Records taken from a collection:
-.-.-

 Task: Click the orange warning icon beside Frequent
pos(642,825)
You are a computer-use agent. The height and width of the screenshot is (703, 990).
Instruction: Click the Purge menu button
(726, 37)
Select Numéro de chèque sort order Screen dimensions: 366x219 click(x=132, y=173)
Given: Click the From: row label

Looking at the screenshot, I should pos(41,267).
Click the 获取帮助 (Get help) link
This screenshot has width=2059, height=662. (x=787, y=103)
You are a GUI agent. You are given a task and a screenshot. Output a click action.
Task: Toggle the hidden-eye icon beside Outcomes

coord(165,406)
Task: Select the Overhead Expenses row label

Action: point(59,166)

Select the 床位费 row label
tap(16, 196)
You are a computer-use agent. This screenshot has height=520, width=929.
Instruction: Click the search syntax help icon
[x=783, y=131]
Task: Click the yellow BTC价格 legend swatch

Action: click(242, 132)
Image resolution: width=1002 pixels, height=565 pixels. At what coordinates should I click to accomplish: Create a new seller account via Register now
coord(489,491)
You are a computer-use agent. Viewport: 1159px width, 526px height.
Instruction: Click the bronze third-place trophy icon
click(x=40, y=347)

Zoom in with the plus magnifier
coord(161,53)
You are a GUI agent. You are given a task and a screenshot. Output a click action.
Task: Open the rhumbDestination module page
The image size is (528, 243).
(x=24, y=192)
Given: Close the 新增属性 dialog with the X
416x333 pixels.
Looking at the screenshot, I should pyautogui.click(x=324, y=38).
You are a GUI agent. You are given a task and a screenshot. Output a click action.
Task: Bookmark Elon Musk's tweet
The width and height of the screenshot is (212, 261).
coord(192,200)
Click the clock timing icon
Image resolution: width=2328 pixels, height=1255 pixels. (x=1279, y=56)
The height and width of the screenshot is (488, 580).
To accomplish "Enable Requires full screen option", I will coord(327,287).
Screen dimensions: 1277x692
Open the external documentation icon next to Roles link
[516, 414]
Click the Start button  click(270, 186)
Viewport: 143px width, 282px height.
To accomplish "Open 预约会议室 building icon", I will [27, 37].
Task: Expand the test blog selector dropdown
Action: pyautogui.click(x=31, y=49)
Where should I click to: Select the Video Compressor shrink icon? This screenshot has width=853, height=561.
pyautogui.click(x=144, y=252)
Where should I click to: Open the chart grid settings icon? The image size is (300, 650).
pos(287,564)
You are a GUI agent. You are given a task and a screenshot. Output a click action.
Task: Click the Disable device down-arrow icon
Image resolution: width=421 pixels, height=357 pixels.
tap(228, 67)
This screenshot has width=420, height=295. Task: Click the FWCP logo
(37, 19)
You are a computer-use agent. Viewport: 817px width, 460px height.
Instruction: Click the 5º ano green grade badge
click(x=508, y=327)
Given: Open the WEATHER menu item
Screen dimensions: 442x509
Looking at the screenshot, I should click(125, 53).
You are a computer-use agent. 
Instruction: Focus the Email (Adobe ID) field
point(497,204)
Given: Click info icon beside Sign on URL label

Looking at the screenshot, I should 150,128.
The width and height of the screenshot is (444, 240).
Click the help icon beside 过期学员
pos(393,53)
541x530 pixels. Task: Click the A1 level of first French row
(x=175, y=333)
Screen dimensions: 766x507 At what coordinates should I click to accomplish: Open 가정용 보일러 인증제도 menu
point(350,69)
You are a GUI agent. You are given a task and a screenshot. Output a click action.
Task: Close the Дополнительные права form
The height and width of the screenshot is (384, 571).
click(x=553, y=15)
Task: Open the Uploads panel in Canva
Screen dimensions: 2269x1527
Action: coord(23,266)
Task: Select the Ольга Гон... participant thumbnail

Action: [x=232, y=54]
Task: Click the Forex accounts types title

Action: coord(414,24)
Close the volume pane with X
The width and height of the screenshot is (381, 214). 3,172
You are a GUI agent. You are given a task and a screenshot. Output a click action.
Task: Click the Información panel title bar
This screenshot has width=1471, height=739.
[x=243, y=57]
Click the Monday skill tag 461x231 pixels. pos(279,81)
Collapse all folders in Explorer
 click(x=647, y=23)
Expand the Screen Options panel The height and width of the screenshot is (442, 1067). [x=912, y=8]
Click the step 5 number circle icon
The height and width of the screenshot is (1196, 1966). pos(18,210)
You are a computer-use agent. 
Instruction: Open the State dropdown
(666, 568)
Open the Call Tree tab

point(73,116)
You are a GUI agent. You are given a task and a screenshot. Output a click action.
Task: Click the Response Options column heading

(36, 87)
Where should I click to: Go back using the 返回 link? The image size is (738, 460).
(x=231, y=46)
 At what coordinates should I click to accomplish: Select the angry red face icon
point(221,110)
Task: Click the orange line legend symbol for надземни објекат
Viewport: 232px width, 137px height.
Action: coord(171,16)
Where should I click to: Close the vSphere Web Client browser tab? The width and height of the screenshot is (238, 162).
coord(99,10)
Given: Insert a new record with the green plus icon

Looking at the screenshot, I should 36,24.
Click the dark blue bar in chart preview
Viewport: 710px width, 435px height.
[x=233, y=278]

-.-.-

Your objective
Filter the records above and copy each line that contains the word "should".

Response for this exercise
Looking at the screenshot, I should pos(41,267).
Image resolution: width=1002 pixels, height=565 pixels. At what coordinates should I click to accomplish: Create a new seller account via Register now
Looking at the screenshot, I should pyautogui.click(x=324, y=38).
Where should I click to: Select the Video Compressor shrink icon? This screenshot has width=853, height=561.
Where should I click to: Open the chart grid settings icon? The image size is (300, 650).
Looking at the screenshot, I should click(125, 53).
Looking at the screenshot, I should 150,128.
Screen dimensions: 766x507 At what coordinates should I click to accomplish: Open 가정용 보일러 인증제도 menu
Where should I click to: Go back using the 返回 link? The image size is (738, 460).
 At what coordinates should I click to accomplish: Select the angry red face icon
Where should I click to: Close the vSphere Web Client browser tab? The width and height of the screenshot is (238, 162).
Looking at the screenshot, I should 36,24.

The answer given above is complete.